--- What is required ---
Read the data below. Every line holding the string "computer" must be copied.

Items listed in a dataset
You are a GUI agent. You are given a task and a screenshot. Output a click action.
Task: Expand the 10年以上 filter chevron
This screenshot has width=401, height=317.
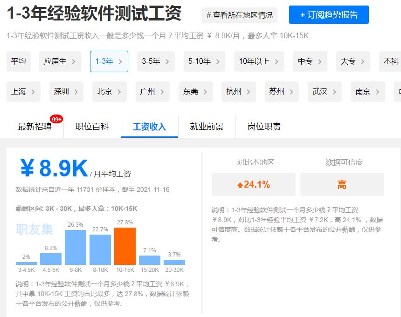pos(258,61)
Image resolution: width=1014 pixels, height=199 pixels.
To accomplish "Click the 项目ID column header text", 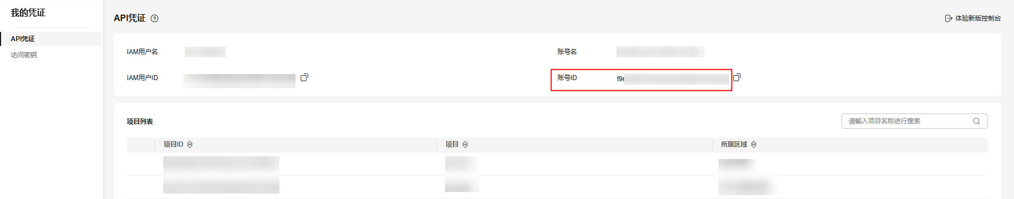I will pos(174,144).
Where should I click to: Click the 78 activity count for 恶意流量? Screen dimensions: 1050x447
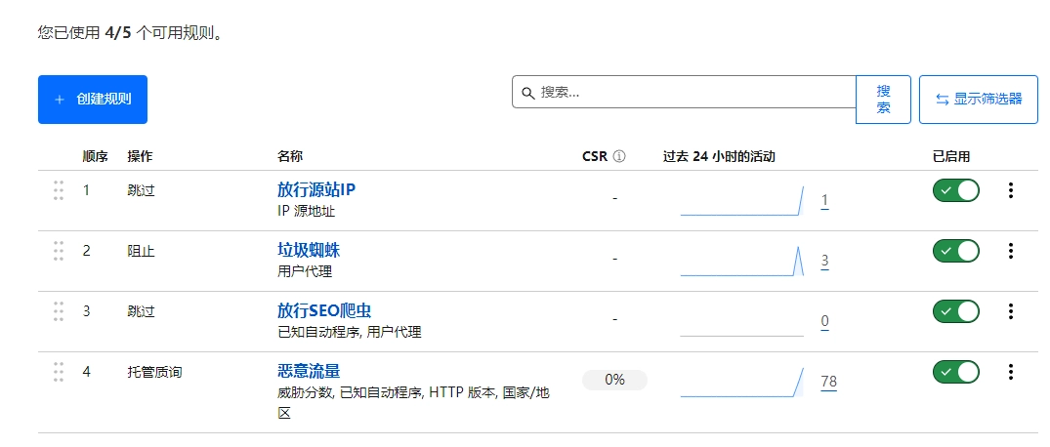(x=828, y=382)
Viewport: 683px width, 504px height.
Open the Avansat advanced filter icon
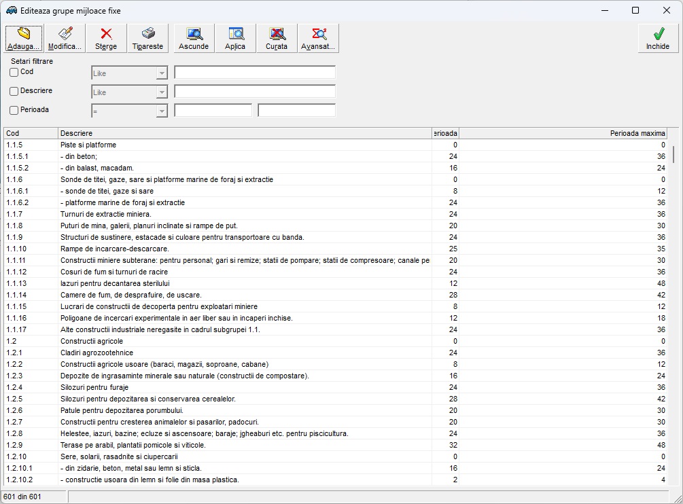pyautogui.click(x=318, y=38)

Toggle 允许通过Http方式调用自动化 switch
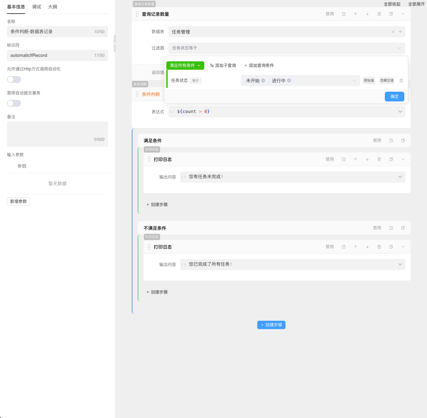coord(14,79)
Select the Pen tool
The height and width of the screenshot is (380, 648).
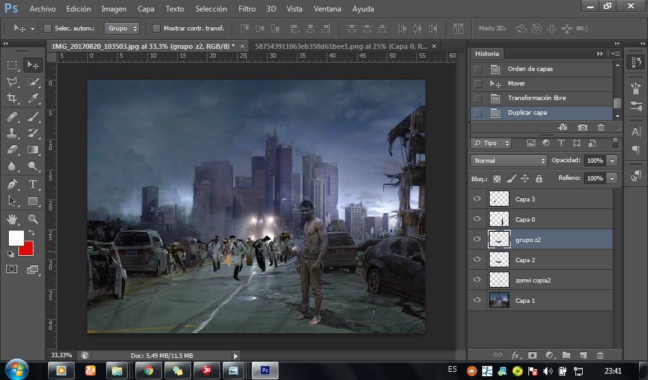(x=12, y=184)
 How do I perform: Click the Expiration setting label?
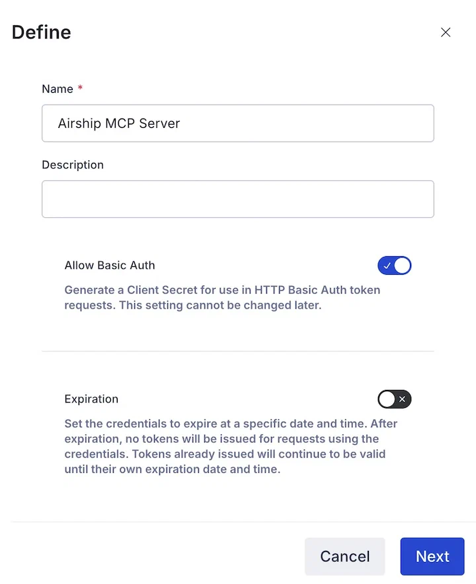click(91, 399)
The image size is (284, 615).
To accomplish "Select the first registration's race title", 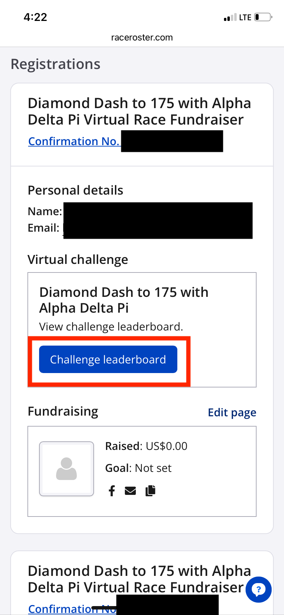I will pyautogui.click(x=139, y=112).
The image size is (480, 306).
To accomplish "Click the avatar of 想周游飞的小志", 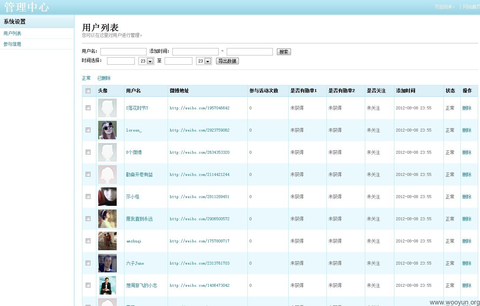I will (107, 285).
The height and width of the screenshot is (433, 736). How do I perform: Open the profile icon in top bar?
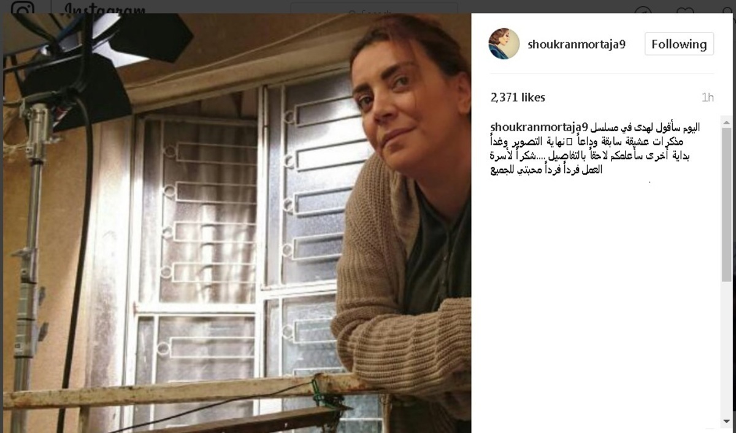[x=728, y=10]
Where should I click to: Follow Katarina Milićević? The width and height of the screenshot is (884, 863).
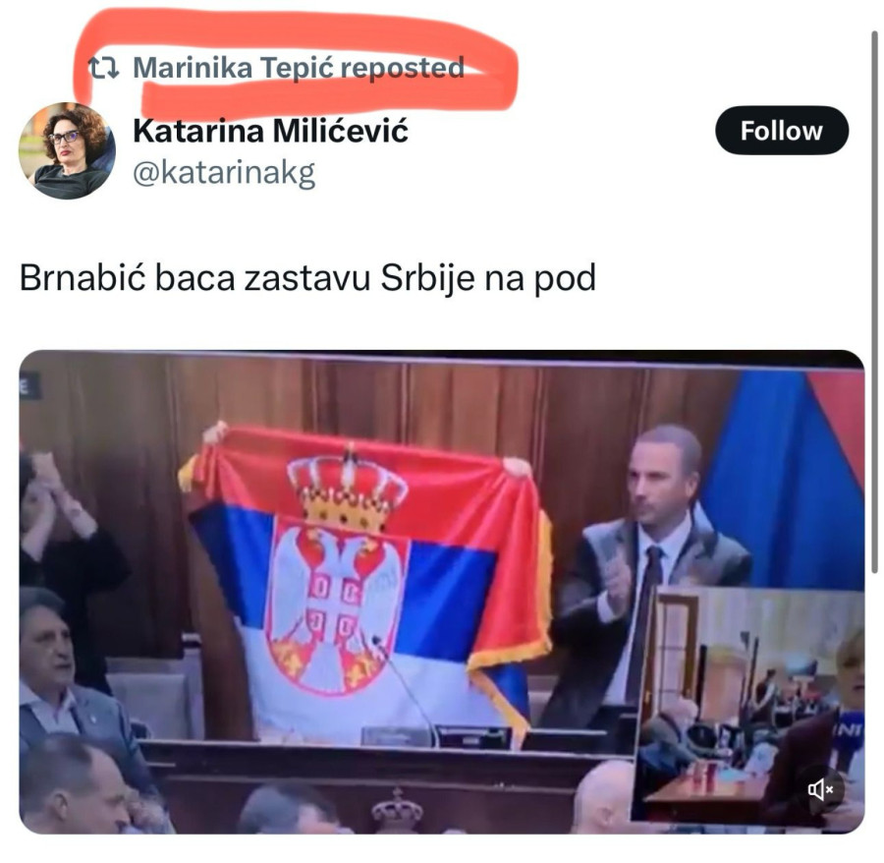tap(782, 131)
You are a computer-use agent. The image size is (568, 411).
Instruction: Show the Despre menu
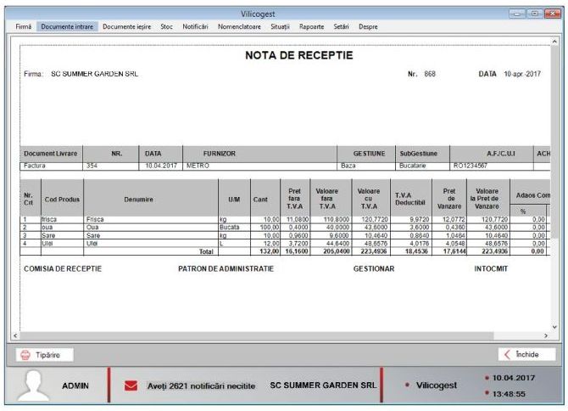point(368,27)
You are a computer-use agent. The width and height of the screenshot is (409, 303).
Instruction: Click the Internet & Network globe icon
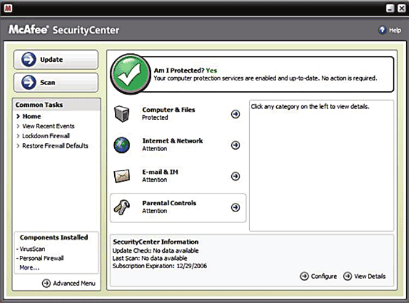click(123, 144)
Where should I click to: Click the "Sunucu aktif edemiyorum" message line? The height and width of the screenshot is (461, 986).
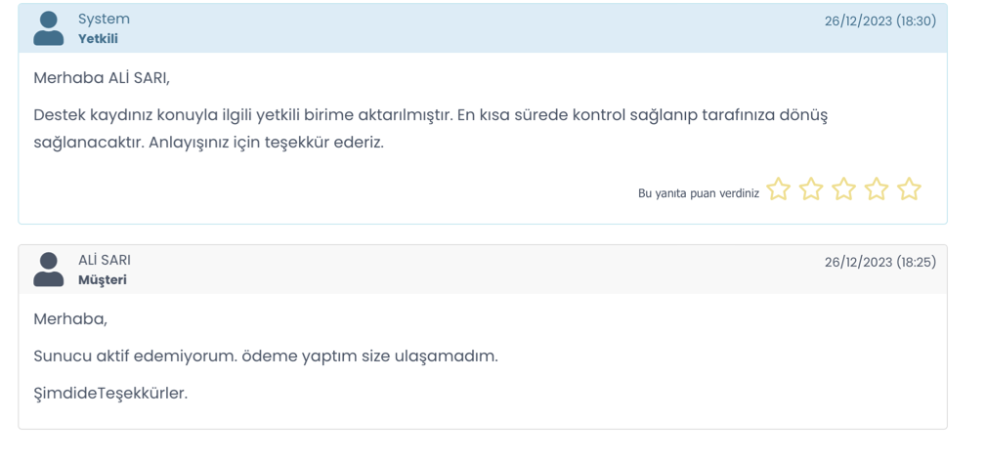[x=266, y=356]
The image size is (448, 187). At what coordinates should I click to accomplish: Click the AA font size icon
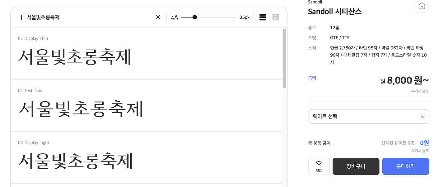[x=175, y=17]
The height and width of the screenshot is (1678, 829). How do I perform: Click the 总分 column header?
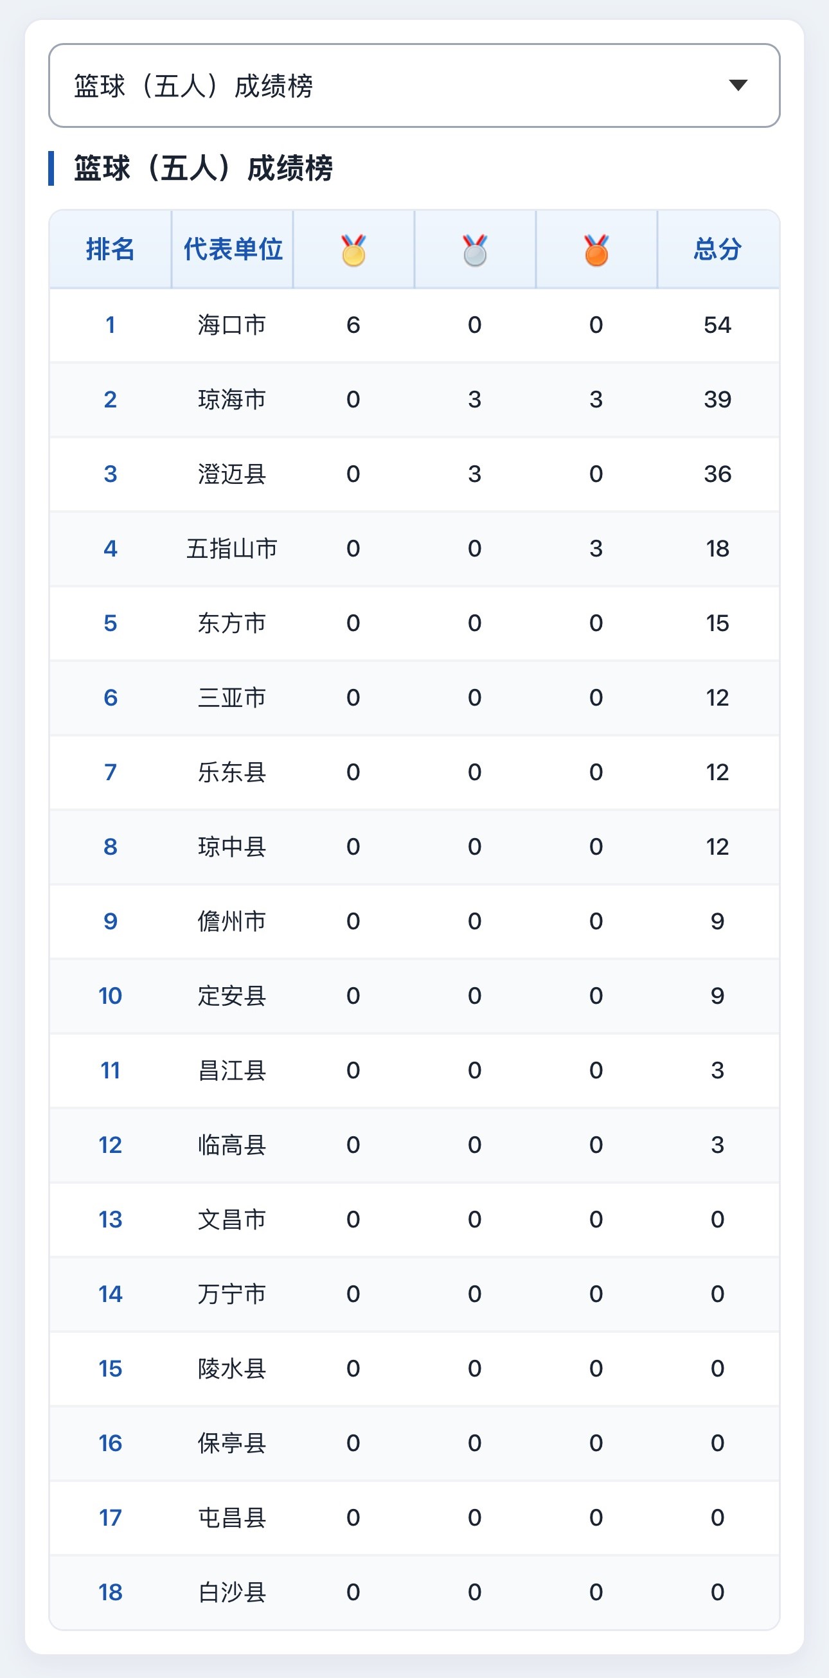pos(718,249)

--- Reply ---
You are a computer-use agent. The image size is (568, 411).
You are a computer-use agent. The width and height of the screenshot is (409, 303).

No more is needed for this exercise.